The terms “management” and “leadership” have been used interchangeably, yet they have similarities and differences. Both terms suggest directing the activities of others. In one definition, managers focus on the organization and performance of tasks and aim at efficiency, while leaders inspire others by inspiring a shared vision and effectiveness. Managerial work tends to be more transactional, emphasizing processes, coordination, and motivation, while leadership has an emotional appeal, is based on relationships with followers, and seeks to transform.

One traditional way of understanding the differences between managers and leaders is that people manage things, but leaders lead other people.
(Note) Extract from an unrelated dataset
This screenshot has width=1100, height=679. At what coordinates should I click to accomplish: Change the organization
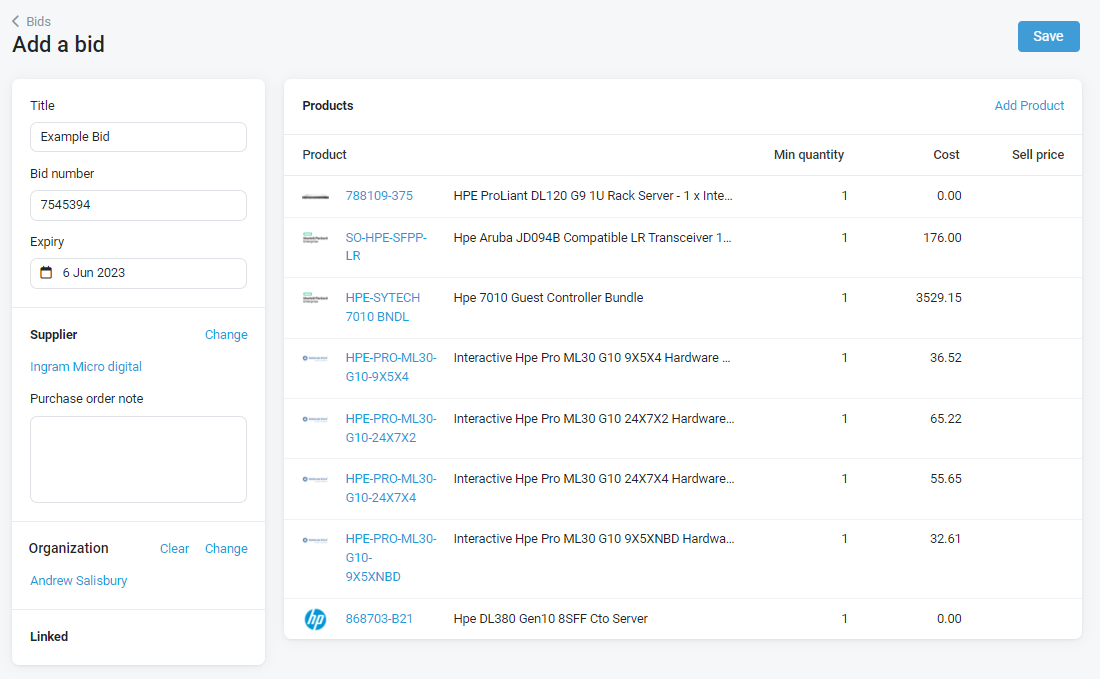[x=226, y=549]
More concretely, managers administrate and maintain the systems and processes by which work gets done. Their work includes planning, organizing, staffing, leading, directing, and controlling the activities of individuals, teams, or whole organizations to accomplish a goal. Managers are results-oriented problem-solvers responsible for day-to-day functions focusing on an organization’s immediate, shorter-term needs.

In contrast, leaders take the long-term view and have responsibility for where a team or organization is heading and what it achieves. They challenge the status quo, make change happen, and work to develop the capabilities of people to contribute to achieving their shared goals. Additionally, leaders act as figureheads for their teams and organizations by representing their vision and values to outsiders. This definition of leadership may create a negative bias against managers as less noble or less critical: “Leader” suggests a heroic figure, rallying people to unite under a common cause. In contrast, “manager” calls to mind less charismatic individuals focused solely on getting things done.
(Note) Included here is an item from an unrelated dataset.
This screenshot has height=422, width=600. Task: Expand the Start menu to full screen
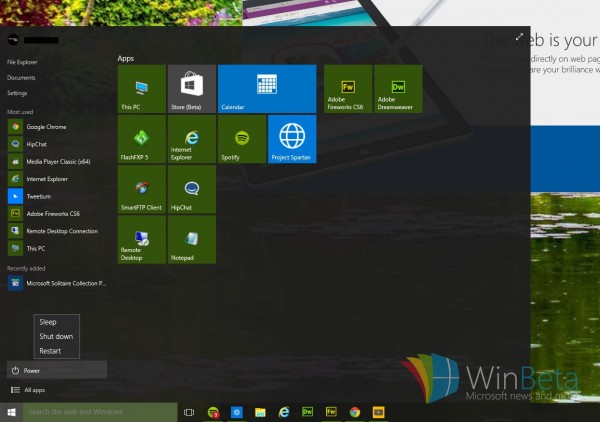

Management versus leadership. http://oer2go.org/mods/en-boundless/www.boundless.com/management/textbooks/boundless-management-textbook/leadership-9/defining-leadership-68/management-versus-leadership-338-3993/index.html Content and user contributions on this site are licensed under CC BY-SA 4.0 with attribution required.

To help distinguish between leadership and management, consider the following sets of terms associated with each category:

Leadership Management
  • Influencing
  • Change
  • Direction
  • Vision
  • Innovating
  • Developing
  • Long-term
  • Originating
  • Creating
  • Motivating
  • Inspiring
  • People
  • Big Ideas
  • Planning
  • Organizing
  • Controlling
  • Stability
  • Administering
  • Maintaining
  • Implementing
  • Instructing
  • Resources
  • Budgeting
  • Scheduling
  • Details

What is Leadership? Aaron Spencer and Lumen Learning.https://courses.lumenlearning.com/wm-principlesofmanagement/chapter/what-is-leadership/  License: CC BY: Attribution

Gender and the Role it Plays in Management and Leadership

Gender continues to play a role in workforce issues. Revolutions such as “Me Too” have offered women an avenue to speak up and out against injustices they face in the workplace. Aside from the looming and disturbing sexual assault parameters that “Me Too” is based on, this movement has granted women a more significant, unified voice to request equality in the workplace. The increased opportunities include but are not limited to, the deterrence of wage differentials and receiving consideration for high-level positions based on worth and not gender.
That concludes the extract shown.